Job
Reproduce the lines of the listing below word for word, starting at the line that contains "coordinates (427, 636)." and ending at the line that contains "The image size is (1603, 749).", including both of those lines.
┌──
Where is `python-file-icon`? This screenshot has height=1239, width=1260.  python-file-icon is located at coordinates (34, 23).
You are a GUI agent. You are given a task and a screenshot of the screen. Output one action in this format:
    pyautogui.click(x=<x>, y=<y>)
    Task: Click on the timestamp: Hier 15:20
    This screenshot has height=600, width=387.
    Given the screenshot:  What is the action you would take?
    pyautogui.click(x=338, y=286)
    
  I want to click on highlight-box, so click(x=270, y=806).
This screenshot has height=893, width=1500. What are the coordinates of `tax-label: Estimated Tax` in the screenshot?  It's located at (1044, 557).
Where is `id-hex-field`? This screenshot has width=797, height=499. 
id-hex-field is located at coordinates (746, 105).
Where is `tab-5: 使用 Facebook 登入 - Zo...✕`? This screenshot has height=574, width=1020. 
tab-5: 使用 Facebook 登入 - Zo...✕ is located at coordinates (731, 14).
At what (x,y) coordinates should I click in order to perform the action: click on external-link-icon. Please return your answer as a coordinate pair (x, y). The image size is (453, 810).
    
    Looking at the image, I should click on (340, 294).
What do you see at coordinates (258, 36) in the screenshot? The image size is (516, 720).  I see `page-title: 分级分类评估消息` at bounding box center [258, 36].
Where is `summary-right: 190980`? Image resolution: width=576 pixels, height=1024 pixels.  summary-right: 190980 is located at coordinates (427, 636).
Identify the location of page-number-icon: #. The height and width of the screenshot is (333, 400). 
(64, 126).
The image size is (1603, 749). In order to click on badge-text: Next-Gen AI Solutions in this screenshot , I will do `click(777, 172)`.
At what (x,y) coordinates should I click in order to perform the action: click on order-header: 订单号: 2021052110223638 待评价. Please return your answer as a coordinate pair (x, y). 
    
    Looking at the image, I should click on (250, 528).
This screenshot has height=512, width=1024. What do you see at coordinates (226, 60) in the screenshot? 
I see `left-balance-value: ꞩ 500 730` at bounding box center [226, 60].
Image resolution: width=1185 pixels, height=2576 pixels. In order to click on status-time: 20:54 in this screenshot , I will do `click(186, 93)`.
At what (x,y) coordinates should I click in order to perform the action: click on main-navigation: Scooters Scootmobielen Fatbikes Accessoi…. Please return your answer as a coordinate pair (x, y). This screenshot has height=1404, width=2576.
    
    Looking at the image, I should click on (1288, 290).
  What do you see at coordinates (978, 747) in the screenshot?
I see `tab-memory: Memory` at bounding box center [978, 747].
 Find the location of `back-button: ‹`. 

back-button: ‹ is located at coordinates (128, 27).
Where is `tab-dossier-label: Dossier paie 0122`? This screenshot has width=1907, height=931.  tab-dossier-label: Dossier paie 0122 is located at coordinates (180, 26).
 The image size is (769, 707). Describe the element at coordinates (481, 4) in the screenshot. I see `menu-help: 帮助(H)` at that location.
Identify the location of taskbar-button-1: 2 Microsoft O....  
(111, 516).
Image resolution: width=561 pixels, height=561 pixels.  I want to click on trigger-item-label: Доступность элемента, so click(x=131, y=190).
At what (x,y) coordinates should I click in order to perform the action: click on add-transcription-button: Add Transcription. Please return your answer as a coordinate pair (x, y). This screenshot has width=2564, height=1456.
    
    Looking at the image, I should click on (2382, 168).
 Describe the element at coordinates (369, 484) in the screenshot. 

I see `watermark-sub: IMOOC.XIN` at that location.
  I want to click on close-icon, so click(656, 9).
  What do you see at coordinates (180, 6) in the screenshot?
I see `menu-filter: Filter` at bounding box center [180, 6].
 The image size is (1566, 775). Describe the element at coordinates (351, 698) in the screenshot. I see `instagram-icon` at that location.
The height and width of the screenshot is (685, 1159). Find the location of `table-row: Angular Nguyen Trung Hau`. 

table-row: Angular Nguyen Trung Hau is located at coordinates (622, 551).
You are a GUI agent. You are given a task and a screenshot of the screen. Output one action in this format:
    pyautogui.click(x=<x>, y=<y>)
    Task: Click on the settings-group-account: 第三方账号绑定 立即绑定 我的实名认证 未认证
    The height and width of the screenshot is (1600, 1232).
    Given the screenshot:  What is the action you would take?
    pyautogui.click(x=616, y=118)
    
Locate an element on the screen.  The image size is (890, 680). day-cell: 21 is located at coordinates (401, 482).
└──
Exercise response
Where is `summary-right: 190980`? Image resolution: width=576 pixels, height=1024 pixels.  summary-right: 190980 is located at coordinates (427, 636).
Identify the location of page-number-icon: #. The height and width of the screenshot is (333, 400). 
(64, 126).
The image size is (1603, 749). In order to click on badge-text: Next-Gen AI Solutions in this screenshot , I will do `click(777, 172)`.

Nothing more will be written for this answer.